◆ DOCUMENT EXTRACT ◆
•••••

Claim That Tree Growth Requires Low Heat Is Half-Wrong: Warmth Drives Growth, Drought Suppresses It
“Wood growth in trees is constrained to periods of low heat and low aridity”
The argument in brief
The claim that wood growth in trees is constrained to periods of low heat and low aridity gets the aridity half right but inverts the temperature relationship entirely. Trees require warmth to grow — cambial activity only begins when temperatures consistently exceed 4–8°C, according to Rossi et al. (2008) — and are constrained by cold, not by heat.
Data: Rossi et al. 2008, New Phytologist; Körner 2012, Alpine Treelines
Why it spread
This claim likely originates from a partial reading of dendrochronology literature or popular coverage of the Zweifel et al. finding that trees grow more at night. That result is counterintuitive and memorable, and it is easy to slide from 'trees grow during cooler nighttime hours' to 'trees grow best under cool, low-heat conditions' — a plausible-sounding generalization that happens to be wrong at the seasonal and climatic scale where it matters most.
The claim holds that trees form wood primarily during periods of both low heat and low aridity. The verdict is partially false: the aridity component is well-supported by science, but the temperature component is the opposite of what the evidence shows.

•••••

◆ DATASET CONTENT ◆
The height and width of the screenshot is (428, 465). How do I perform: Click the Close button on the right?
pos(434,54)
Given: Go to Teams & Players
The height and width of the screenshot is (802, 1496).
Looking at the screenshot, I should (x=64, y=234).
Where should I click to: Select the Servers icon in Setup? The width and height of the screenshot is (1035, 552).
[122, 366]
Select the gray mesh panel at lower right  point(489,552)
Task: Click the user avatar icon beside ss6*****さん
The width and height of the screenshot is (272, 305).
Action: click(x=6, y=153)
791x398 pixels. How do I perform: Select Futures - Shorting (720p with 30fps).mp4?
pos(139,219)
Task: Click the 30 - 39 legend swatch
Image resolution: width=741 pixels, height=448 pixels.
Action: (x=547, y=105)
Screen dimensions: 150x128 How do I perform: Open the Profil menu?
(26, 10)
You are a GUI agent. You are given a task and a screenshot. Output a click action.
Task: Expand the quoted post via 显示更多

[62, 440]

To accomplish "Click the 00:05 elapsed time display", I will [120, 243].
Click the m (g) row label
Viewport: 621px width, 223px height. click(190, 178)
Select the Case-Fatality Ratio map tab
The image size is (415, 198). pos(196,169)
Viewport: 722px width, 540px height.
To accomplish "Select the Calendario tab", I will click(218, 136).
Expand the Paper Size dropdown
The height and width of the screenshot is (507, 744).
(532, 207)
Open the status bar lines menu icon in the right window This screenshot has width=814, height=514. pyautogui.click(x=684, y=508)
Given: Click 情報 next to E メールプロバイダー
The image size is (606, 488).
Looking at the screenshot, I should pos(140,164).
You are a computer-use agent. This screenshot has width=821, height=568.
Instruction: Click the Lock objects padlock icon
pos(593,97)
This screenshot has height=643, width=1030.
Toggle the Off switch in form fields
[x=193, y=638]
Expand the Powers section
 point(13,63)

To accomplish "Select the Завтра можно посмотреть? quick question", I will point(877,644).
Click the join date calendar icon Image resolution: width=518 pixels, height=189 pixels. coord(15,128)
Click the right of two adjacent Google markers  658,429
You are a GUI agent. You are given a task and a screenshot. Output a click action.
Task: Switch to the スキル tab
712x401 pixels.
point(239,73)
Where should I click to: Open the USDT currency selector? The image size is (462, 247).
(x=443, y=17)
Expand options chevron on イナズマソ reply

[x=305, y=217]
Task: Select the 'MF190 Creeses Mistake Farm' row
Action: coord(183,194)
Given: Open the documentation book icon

•••••

◆ WHAT YOU WILL DO ◆
1. In the tree growth text, rewrite the passage from "Claim That Tree" up to and including "not by heat.", renaming "aridity" as "dryness" throughout.
2. List every study or publication the tree growth text cites, identified by its authors.
The records have no connection to the tree growth text.

◆ ANSWERS FOR THIS EXERCISE ◆
1.
Claim That Tree Growth Requires Low Heat Is Half-Wrong: Warmth Drives Growth, Drought Suppresses It
“Wood growth in trees is constrained to periods of low heat and low dryness”
The argument in brief
The claim that wood growth in trees is constrained to periods of low heat and low dryness gets the dryness half right but inverts the temperature relationship entirely. Trees require warmth to grow — cambial activity only begins when temperatures consistently exceed 4–8°C, according to Rossi et al. (2008) — and are constrained by cold, not by heat.

2.
- Rossi et al. (2008), New Phytologist
- Körner (2012), Alpine Treelines
- Zweifel et al.